Das Projekt in Utrecht zeigt, wie bidirektionales Laden auch in anderen Städten funktionieren kann. Entscheidend ist wohl die enge Zusammenarbeit zwischen Fahrzeughersteller, Energieversorger, Ladeinfrastrukturbetreiber und Mobilitätsdienstleister, denn die Bedingungen können sehr unterschiedlich sein. Das Projekt Utrecht Energized liefert damit eine Blaupause für urbane Regionen, in denen Carsharing, Photovoltaik und Netzstabilisierung zusammengeführt werden.
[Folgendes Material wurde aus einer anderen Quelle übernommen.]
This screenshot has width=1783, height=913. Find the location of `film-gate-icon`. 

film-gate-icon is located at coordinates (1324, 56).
Damit solche Systeme künftig flächendeckend umgesetzt werden können, braucht es jedoch passende regulatorische Rahmenbedingungen. Themen wie Vergütung der Rückspeisung, Netzentgelte und der Zugang zum Strommarkt spielen eine zentrale Rolle. Utrecht fordert in diesem Zusammenhang gezielt politische Unterstützung, um bidirektionale Konzepte auf nationaler Ebene zu etablieren.

Der zentrale Gedanke von bidirektionalem Laden ist die doppelte Nutzung von Carsharing-Fahrzeugen: Sie dienen der individuellen Mobilität und gleichzeitig als flexible Energiespeicher. Anstatt viele private Fahrzeuge im Stillstand zu halten, kann eine kleinere, gemeinsam genutzte Flotte den Mobilitätsbedarf einer Stadt decken – und gleichzeitig das Energiesystem stabilisieren.

Über die Zeit könnte dies auch den Bedarf an großen stationären Batteriespeichern verringern. Studien des Fraunhofer-Instituts und der Technischen Universität München zeigen, dass der flächendeckende Einsatz von V2G-fähigen Fahrzeugen den Speicherbedarf um bis zu 90 Prozent senken könnte. Utrecht liefert nun den praktischen Beweis, dass diese Vision umsetzbar ist – und dass Mobilität und Energie künftig untrennbar miteinander verbunden sind.